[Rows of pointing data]

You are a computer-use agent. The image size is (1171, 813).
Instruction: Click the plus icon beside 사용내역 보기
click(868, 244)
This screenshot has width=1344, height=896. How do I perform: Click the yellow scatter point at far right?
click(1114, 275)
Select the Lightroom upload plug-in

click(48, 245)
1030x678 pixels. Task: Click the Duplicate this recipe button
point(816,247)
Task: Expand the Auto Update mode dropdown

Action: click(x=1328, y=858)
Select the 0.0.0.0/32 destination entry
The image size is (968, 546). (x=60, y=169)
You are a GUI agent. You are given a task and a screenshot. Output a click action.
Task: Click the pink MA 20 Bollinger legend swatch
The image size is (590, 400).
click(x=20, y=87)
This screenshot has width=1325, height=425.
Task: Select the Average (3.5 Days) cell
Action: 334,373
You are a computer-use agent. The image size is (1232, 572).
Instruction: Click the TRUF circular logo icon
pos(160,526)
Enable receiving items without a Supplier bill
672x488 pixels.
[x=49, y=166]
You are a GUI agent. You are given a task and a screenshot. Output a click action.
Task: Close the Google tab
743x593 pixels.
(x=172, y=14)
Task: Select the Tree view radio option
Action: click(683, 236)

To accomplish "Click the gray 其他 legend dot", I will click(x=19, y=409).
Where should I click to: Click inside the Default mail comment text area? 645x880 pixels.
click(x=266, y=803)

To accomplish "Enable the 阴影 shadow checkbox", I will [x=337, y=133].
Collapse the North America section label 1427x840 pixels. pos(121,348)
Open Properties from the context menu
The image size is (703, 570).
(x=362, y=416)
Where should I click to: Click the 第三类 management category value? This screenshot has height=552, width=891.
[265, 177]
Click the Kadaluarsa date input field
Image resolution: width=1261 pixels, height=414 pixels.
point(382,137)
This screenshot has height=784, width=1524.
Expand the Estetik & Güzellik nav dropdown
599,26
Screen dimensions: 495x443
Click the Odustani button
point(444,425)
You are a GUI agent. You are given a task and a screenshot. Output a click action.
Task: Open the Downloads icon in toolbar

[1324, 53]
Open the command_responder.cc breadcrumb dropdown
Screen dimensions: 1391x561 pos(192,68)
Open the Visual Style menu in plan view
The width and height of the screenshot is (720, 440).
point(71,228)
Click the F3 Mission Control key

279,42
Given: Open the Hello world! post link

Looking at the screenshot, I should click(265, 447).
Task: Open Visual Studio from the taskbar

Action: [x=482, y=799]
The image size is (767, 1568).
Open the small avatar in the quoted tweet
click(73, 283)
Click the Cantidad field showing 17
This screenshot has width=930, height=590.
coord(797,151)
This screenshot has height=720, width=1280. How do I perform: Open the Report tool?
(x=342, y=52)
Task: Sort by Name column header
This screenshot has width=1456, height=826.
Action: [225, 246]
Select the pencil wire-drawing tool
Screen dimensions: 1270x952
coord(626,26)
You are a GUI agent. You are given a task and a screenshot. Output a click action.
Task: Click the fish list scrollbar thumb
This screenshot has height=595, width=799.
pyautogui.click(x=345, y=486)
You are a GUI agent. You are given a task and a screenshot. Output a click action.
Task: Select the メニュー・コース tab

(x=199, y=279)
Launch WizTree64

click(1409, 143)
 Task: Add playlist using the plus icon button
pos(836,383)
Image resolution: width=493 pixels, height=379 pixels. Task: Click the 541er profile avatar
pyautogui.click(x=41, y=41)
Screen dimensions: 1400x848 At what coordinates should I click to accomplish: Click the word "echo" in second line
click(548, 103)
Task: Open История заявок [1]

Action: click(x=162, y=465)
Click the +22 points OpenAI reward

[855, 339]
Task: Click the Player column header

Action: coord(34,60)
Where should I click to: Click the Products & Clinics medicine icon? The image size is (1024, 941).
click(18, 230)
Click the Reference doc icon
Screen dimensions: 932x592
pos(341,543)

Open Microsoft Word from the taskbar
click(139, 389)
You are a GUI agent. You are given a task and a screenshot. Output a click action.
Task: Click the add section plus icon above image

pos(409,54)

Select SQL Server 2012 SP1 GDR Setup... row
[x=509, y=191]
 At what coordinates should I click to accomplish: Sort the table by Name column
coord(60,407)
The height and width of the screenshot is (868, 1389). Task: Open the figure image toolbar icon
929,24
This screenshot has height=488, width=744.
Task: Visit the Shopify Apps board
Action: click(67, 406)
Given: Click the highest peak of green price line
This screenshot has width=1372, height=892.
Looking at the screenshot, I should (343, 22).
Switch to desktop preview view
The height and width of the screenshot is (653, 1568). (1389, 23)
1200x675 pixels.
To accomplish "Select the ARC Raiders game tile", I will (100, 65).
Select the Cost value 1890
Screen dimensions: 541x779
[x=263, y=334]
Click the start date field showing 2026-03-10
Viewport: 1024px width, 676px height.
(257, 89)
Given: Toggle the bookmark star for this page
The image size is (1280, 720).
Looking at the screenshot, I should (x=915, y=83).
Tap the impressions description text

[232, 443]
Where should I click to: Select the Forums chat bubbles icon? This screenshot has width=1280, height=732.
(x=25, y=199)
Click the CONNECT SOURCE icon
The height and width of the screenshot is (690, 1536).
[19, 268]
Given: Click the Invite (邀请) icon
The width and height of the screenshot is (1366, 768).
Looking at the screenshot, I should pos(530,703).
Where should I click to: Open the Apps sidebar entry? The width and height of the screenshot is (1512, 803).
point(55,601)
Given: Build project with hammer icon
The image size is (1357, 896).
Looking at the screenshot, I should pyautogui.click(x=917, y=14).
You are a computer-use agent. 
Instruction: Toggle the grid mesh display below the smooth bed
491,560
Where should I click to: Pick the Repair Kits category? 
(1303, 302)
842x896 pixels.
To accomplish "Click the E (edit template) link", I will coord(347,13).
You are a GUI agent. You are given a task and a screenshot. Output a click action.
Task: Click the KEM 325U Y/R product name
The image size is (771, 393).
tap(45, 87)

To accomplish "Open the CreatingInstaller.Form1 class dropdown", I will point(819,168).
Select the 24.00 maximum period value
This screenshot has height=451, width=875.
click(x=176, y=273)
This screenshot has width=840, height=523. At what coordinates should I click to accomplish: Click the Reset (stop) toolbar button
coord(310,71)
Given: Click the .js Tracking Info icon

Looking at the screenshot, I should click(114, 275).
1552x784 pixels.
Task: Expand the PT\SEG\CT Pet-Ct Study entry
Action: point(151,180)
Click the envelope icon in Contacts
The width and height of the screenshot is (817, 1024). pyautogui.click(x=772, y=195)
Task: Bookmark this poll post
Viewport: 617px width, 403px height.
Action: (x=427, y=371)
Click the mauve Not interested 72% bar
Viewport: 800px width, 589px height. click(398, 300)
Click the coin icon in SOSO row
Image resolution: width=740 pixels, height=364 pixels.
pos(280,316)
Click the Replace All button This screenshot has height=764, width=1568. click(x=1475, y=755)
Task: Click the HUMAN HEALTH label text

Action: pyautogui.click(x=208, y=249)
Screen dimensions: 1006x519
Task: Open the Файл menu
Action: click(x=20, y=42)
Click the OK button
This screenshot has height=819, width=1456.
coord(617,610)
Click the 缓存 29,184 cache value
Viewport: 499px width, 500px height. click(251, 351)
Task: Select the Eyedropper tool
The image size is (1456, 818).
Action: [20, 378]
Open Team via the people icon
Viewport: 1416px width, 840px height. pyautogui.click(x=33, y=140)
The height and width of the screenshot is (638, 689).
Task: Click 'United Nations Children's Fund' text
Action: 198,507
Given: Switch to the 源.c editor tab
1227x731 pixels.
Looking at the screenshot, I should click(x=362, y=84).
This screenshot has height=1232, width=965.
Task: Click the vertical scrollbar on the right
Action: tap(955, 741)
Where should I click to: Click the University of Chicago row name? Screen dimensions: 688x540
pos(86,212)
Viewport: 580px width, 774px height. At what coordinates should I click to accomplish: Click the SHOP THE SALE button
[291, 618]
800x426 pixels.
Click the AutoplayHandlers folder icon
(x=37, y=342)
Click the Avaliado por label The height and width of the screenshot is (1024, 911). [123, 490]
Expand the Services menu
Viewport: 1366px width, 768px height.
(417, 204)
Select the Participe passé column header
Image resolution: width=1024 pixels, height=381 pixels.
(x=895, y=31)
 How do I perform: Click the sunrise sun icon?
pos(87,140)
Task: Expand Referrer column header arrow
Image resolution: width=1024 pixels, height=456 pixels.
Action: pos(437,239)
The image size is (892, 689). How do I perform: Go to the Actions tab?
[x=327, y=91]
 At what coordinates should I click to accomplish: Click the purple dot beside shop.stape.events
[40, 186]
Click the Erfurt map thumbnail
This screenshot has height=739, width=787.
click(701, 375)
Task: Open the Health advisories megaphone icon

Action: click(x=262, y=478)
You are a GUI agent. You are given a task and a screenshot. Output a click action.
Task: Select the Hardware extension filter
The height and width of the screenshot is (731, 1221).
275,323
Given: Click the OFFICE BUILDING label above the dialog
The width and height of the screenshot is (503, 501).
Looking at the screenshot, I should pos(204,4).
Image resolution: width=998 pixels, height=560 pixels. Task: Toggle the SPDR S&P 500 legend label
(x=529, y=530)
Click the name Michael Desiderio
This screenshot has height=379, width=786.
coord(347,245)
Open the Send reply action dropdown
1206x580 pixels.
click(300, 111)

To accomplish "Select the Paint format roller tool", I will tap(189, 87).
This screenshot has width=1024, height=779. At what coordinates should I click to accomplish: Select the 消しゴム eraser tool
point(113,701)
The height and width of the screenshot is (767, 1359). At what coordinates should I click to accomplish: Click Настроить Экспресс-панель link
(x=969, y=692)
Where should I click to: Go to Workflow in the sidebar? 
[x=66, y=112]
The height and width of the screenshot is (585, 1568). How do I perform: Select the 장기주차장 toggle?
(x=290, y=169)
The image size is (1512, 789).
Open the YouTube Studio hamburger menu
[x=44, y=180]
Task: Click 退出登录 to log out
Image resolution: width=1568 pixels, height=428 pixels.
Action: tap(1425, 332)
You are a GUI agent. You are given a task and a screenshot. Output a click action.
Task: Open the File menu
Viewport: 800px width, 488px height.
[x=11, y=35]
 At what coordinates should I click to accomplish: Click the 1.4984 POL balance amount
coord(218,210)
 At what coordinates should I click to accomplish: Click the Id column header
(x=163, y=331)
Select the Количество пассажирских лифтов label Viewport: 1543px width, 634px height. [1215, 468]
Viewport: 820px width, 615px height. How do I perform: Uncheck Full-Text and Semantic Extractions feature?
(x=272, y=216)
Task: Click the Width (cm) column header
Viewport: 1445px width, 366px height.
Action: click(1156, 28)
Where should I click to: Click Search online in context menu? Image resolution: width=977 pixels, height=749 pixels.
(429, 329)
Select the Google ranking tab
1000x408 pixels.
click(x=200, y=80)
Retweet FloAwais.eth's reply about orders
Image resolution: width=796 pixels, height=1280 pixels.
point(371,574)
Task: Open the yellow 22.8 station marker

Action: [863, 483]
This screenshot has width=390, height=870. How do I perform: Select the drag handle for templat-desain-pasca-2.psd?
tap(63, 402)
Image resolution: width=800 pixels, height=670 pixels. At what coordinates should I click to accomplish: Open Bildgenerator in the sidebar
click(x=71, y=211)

_PROBLEM:_ Report every line of the items above that contains the string "section". Case counts.

_WORKED ANSWER:_
Collapse the North America section label 1427x840 pixels. pos(121,348)
Task: Click the add section plus icon above image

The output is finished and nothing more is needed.